Aging and Communications Training (ACT) Project
The goals of this project are:
1. To train approximately 60 direct care workers in Baltimore about concepts of aging, inter-personal communications, personal stress management skills, and mental health issues of the elderly.
2. To develop and implement a training curriculum based on the current literature on aging, communicating with older adults, mental health, and stress management, that is tailored to the assessed needs of direct care workers, their supervisors, and the older adults they serve.
3. To measure the impact of this training program, both in immediate post-tests and in interviews 3-4 months after the training.
4. To initiate disseminate of this model program nationally with training materials and guidebooks. This will begin with training fourteen state trainers at the national n4a meeting in July of 2007.
With the aging of the baby boomers, and the increased longevity of Americans, there will be even more need for support to help older adults age successfully in their home and community. To help address this goal, the ACT project is designed to enhance the professionalism of direct care workers, whether they are employees or volunteers, and to enable them to better serve independent living older adults whose age, culture, language, and socioeconomic level might vary from those of the workers themselves.

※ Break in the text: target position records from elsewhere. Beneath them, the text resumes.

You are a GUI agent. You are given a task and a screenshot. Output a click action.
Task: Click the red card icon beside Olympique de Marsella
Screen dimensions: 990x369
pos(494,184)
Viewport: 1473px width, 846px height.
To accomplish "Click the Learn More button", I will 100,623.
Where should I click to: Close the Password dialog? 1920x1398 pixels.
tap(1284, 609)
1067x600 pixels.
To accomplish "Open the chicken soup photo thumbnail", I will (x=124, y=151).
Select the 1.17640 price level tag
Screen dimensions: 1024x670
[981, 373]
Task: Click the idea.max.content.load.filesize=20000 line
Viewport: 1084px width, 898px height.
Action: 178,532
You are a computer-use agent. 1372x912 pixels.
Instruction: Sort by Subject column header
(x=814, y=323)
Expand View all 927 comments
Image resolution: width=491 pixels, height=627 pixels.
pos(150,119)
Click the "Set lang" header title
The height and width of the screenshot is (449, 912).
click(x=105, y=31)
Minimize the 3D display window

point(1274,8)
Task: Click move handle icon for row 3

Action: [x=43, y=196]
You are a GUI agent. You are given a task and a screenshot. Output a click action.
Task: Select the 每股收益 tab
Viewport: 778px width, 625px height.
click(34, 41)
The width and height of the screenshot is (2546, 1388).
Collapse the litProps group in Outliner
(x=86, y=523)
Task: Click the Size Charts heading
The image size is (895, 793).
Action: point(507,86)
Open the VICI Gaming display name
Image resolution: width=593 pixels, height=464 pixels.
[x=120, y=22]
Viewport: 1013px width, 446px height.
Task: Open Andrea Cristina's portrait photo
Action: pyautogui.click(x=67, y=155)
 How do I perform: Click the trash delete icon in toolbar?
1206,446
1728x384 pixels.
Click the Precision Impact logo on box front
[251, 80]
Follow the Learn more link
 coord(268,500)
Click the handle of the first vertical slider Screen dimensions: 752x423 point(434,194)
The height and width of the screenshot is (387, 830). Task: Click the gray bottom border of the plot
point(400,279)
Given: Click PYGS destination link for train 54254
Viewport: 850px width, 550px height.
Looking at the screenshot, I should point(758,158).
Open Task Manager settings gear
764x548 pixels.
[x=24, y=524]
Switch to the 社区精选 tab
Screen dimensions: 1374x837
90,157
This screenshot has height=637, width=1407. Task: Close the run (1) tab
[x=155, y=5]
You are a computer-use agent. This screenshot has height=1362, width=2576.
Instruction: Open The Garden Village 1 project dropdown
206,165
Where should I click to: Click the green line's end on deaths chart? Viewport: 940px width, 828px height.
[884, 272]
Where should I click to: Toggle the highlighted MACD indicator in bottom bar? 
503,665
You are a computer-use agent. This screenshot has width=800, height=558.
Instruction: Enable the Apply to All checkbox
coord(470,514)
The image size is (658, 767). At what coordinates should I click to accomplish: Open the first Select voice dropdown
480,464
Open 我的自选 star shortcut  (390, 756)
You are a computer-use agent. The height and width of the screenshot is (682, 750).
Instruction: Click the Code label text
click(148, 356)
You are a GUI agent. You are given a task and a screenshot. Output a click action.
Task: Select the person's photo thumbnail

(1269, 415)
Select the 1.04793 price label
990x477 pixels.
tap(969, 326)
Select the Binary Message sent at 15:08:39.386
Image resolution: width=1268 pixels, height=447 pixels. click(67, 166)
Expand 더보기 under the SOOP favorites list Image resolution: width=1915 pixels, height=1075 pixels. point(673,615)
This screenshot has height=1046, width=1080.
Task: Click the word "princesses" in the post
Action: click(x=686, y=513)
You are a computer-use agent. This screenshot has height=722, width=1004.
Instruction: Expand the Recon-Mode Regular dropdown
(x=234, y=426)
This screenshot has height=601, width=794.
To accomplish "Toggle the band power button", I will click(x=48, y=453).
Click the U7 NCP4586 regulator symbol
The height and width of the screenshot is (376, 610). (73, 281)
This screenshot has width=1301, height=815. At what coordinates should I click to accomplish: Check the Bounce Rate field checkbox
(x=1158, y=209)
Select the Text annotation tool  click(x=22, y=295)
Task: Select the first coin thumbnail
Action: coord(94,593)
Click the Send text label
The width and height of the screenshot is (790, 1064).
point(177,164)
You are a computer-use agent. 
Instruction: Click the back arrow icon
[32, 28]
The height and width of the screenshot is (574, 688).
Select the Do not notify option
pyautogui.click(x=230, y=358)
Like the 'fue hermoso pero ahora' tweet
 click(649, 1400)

Method and Target Population:
The training is being designed in flexible, locally adaptable modules to be carried out in two or three days. The initial development and testing will be done in Baltimore, and will be completed in approximately three weeks for groups of up to 20 workers. Three groups (senior center assistants and volunteers, Meals on Wheels meal deliverers, and case managers who are either managed directly by CARE or by a contract organization) are planned, with appropriate oversight by CARE, SPRY, and the ACT Project national Advisory Committee.
Staff for the Project:
Dr. Russell E. Morgan, Jr., President of the SPRY Foundation, is the Principal Investigator on this grant that is funded by The Retirement Research Foundation. Working with him are: the Project Director, Dr. Patricia Alt, Professor of Health Science at Towson University (and former CARE Commissioner); Dr. Robert Bertera, the Evaluator; and the Project Trainer, Ms. Tracy Gibbs, CARE Personnel Generalist. Ms. Sandy Markwood, the CEO of N4A, is deeply involved, as are the ACT Project national Advisory Committee, Dr. Robert Kahn, Dr. Thomas Prohaska, and Dr. Linda Noelker.